Die turbulente Lebensgeschichte eines Wiener Kellners
Hans Gamliels Brille verdunkelt sich im Sonnenschein. Der kahle Kopf ist unter der Kappe versteckt, das Gesicht gebräunt. Es fehlte bloß die Pfeife, und er könnte als Märchenonkel durchgehen, der zwei Versionen ein und desselben Märchens erzählte: Hans im Glück – Hans im Unglück.
Es ist einer dieser langen Sommertage. Ein Terrassen-Café am Ufer des Bodensees im schweizerischen Rorschach. Gamliel, 76, spricht mit heiserer Stimme. Er kommt vom Hundertsten ins Tausendste. Bringt er eine Episode ohne viele Abschweifungen, die ihn mühelos über Jahrzehnte und Kontinente springen lassen, auf den Punkt, wirkt er kurz wie ein Magier, dem ein Zaubertrick geglückt ist. Die Fingerknöchel sind weiß, so fest klopft er immer wieder auf den Tisch, der dann wackelt. In gewisser Weise ist er der emsige Kustos im Museum seiner eigenen Vergangenheit.
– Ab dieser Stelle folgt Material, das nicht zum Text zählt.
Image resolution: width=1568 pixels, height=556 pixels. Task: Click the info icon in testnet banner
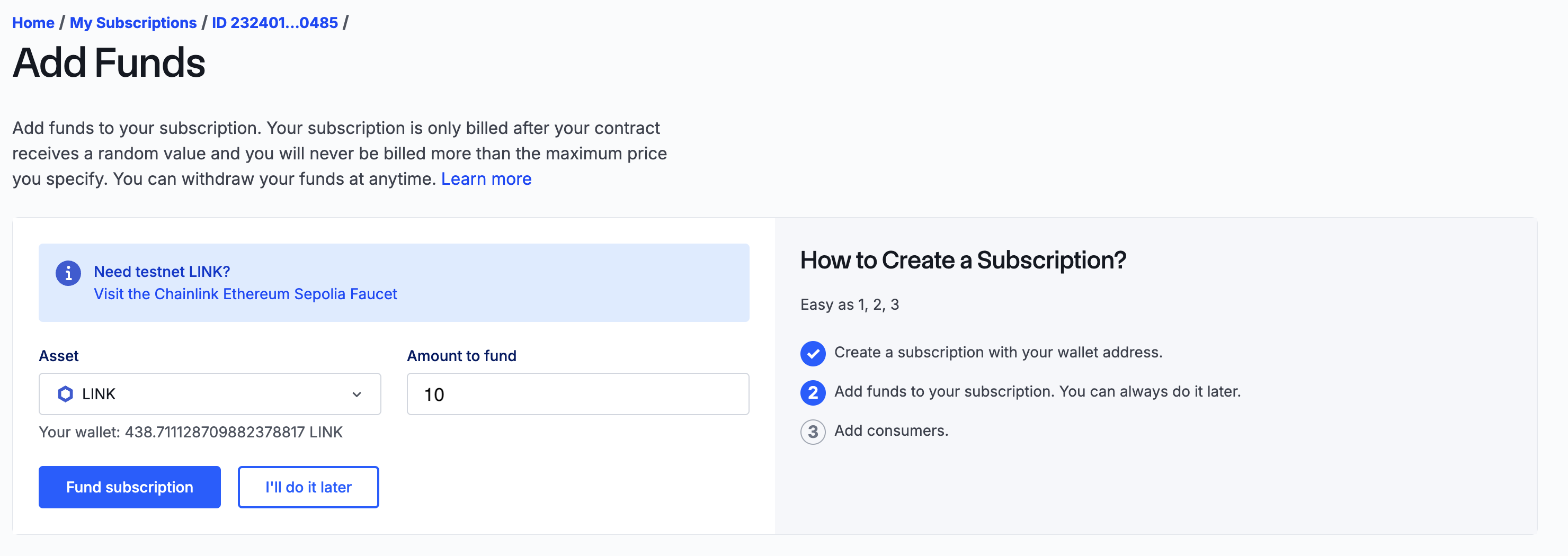(68, 273)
Gamliels Leben weist einen Knick auf. Seine Biografie illustriert, wie die aufkeimende Idee eines vereinten Europas durch Faschismus und Stalinismus zerschlagen wurde. Gamliel hat als Chefkellner in über 30 Luxushotels und Restaurants, die meisten davon in der Schweiz, einen reichen Anekdotenschatz zusammengetragen. Er diente seinem Metier mit Stolz und Stoizismus, manchmal vielleicht zu dick aufgetragener Galanterie, als der Tourismus noch Fremdenverkehr und der Urlaub Sommerfrische hieß.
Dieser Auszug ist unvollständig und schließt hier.